While the existence of body cameras alone will not magically eliminate excessive force cases automatically in the world, what it does is ensure that there is some record of an interaction that may be in dispute.
Conveniently, NPR just ran a story about Taser, the company that the City of Alameda is looking to source the body cameras from, although this particular story was about cloud based storage for the data collected from the body cameras. From NPR:
But in the long run, the real money is in selling police a way to store all that video.
And Taser says it has a solution: At the end of the day, an officer unclips the body camera from his uniform and plugs it into a dock. From there, those videos are uploaded straight to Taser’s cloud service, called Evidence.com.
Traditionally, police departments have saved their videos to CDs, which get locked in an evidence room. But there’s so much police video now — body cams, dash cams, cameras in interview rooms.
The piece also mentions that Taser has been criticized for hiring former police chiefs in the past, but has now instituted a “cooling off period.”

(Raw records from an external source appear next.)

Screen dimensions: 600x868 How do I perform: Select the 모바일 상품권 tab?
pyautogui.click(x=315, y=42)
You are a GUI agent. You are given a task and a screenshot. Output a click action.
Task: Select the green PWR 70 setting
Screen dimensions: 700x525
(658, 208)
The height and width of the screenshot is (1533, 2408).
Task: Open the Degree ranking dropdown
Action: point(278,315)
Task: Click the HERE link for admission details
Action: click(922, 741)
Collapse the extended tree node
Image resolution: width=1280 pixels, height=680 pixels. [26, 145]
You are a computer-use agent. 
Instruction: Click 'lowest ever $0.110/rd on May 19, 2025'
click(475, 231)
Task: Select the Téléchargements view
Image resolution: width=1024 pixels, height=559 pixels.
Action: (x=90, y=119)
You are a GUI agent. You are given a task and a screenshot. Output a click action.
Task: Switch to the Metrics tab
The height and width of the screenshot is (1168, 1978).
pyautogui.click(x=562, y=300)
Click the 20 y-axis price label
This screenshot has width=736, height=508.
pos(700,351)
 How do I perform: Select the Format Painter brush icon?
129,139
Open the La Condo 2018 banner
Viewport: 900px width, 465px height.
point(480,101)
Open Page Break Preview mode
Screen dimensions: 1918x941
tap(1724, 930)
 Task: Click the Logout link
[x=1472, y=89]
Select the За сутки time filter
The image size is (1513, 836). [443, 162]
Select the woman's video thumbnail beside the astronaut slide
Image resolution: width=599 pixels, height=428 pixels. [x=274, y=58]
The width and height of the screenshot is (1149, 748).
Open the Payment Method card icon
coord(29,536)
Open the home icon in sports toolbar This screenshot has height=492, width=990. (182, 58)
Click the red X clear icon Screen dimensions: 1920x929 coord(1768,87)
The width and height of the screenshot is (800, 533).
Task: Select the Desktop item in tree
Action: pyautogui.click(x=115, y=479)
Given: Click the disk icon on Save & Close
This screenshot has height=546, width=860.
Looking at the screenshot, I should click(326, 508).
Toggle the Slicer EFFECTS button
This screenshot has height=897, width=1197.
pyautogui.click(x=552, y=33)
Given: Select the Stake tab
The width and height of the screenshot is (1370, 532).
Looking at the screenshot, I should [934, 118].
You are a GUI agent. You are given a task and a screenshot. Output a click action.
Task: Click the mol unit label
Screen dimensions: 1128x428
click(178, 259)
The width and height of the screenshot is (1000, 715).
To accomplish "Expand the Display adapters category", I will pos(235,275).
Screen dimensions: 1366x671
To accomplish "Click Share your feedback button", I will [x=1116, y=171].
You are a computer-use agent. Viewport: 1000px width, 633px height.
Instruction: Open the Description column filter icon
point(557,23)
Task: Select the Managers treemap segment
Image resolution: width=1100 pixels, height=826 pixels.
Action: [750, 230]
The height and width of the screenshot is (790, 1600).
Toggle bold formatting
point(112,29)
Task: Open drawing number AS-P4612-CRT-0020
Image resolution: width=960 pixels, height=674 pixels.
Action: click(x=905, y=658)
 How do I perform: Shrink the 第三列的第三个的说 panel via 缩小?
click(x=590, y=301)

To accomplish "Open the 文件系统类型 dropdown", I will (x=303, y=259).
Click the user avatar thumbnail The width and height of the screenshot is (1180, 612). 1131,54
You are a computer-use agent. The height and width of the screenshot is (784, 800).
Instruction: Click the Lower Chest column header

Staff is arguing that going with Taser and their cloud storage system will reduce the need to have in house tech staff to manage the technology needs it would require to store the video in house, which makes sense because there was discussion at the budget meetings that the IT department is seriously understaffed and overworked.
Here’s the cost breakdown for the 80 cameras and the annual subscription fee for the cloud storage:
The total purchase price for this five year contract is $424,753. The Police Department will finance this purchase through TASER at zero percent interest for five years.
The first year’s disbursement of 173,329 will complete the acquisition of 80 cameras and will also encompass the annual fees for storing the Body-Camera data.
An annual fee of 62,856 for media storage will be disbursed in each of the subsequent four years of the Agreement. The total cost of this purchase by year is illustrated in the table below:
Equipment and media storage (tax and shipping included)
Equipment and media storage
The project will be funded with a combination of State COPs grant and departmental savings in the General Fund. Grant funding will cover the acquisition of the equipment of $110,473 in the first year. The remaining funds necessary to cover the entire cost of this purchase will be disbursed by transferring $314,280 in FY 14-15 departmental savings from the General Fund to the Equipment Replacement Fund. Although the full amount is available to cover the cost of the project, the City will be disbursing the payments to the vendor annually for the next five years as there is zero financing cost to the City.